GH-related and extra-endocrine actions of GH secretagogues in aging

• Published in: Neurobiology of aging Vol. 23; no. 5; pp. 907 - 919
• Main Authors: Muller, Eugenio E, Rigamonti, Antonello E, Colonna, Vito De Gennaro, Locatelli, Vittorio, Berti, Ferruccio, Cella, Silvano G
• Format: Journal Article Conference Proceeding
• Language: English
• Published: London Elsevier Inc 01.09.2002; Elsevier Science
• Subjects: Aged; Aging; Aging - metabolism; Biological and medical sciences; Endocrine System - metabolism; Fundamental and applied biological sciences. Psychology; Ghrelin; Growth hormone; Growth hormone secretagogue extra-endocrine actions; Growth hormone secretagogues; Growth hormone secretagogues in aging; Growth hormone-releasing hormone; Growth Hormone-Releasing Hormone - metabolism; Hormones and neuropeptides. Regulation; Human Growth Hormone - metabolism; Humans; Hypothalamus.
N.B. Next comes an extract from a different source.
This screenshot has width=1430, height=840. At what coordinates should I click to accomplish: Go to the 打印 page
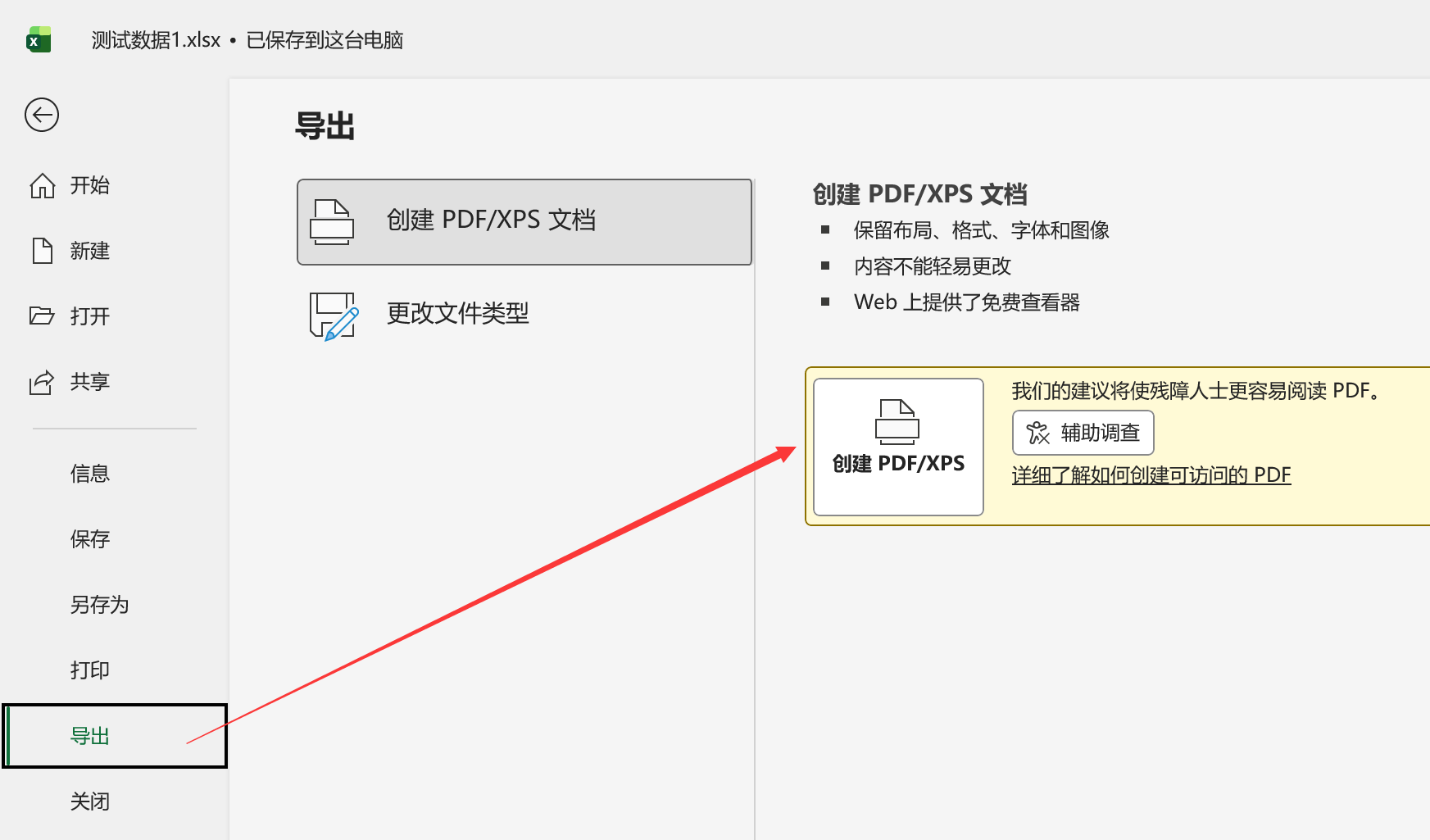coord(89,670)
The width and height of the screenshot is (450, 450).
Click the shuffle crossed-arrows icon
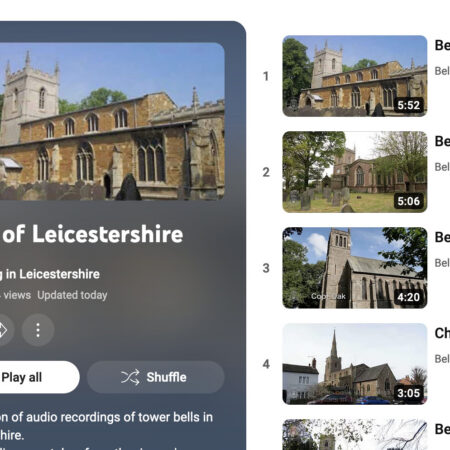pyautogui.click(x=130, y=377)
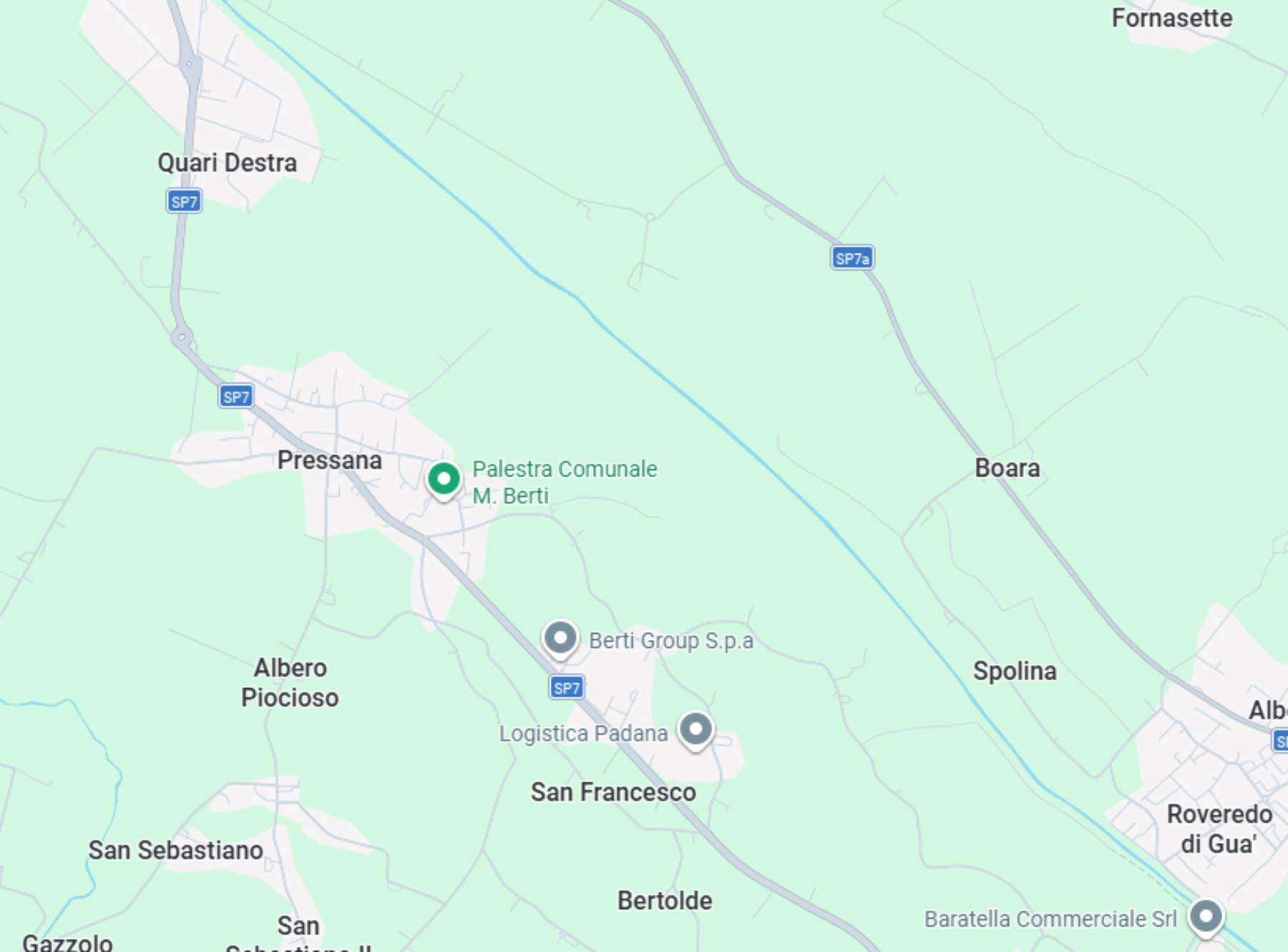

Hypophysis. Epiphysis. Urophysis; Peptide Hormones - metabolism; Somatostatin; Vertebrates: endocrinology; Growth hormone secretagogue extra-endocrine actions; Growth hormone-releasing hormone; Ghrelin; Aging; Somatostatin; Growth hormone secretagogues; Growth hormone; Growth hormone secretagogues in aging; Senescence; Review; Adenohypophyseal hormone; Somatotropin hormone
• ISSN: 0197-4580; 1558-1497
• DOI: 10.1016/S0197-4580(02)00026-X

Growth hormone (GH) secretion declines with aging in mammals, including humans. Defective pituitary function does not play a major role in this event. Rather, age-related changes involving the function of specific hypothalamic peptides for GH regulation, GH-releasing hormone (GHRH) and somatostatin (SS), appear to be the fundamental factors. Experimental evidence indicates that GHRH synthesis is impaired with aging in the rat hypothalamus, and that a relative hyperfunction of the SS-ergic system is present. In the elderly, systemic, short-term administration of GHRH enhances GH secretion and increases the formation of the GH-dependent peptide IGF-1. In old dogs, a combination of GHRH and clonidine (CLO), an α 2-adrenoceptor agonist, reportedly acting via GHRH stimulation and SS inhibition, is the most effective stimulus to rejuvenate the apulsatile GH secretion. Discovery of GH secretagogues (GHSs), a series of peptydil and non-peptydil synthetic molecules endowed with a strong GH-releasing activity, the cloning of a GHS receptor (GHS-R), present in the hypothalamus and the pituitary, the isolation of the endogenous ligand of GHS-R, ghrelin, a 28-amino acid peptide whose main source is the stomach, pose the issue for the physiologic role of the GHS/ghrelin system and forces revision of our current understanding of GH regulation in different GH deficiency (GHD) states, including aging. GHSs are very effective for enhancing GH secretion in old subjects, but long-term studies are needed to assess their safety and the real biological impact of GHS replacement therapy in aging. Therapeutic use of GHSs can also be envisaged to restore, via GH-independendent mechanisms, functional, and structural age-related alterations, such as anorexia, sexual dysfunction, cardiovascular damage, bone loss.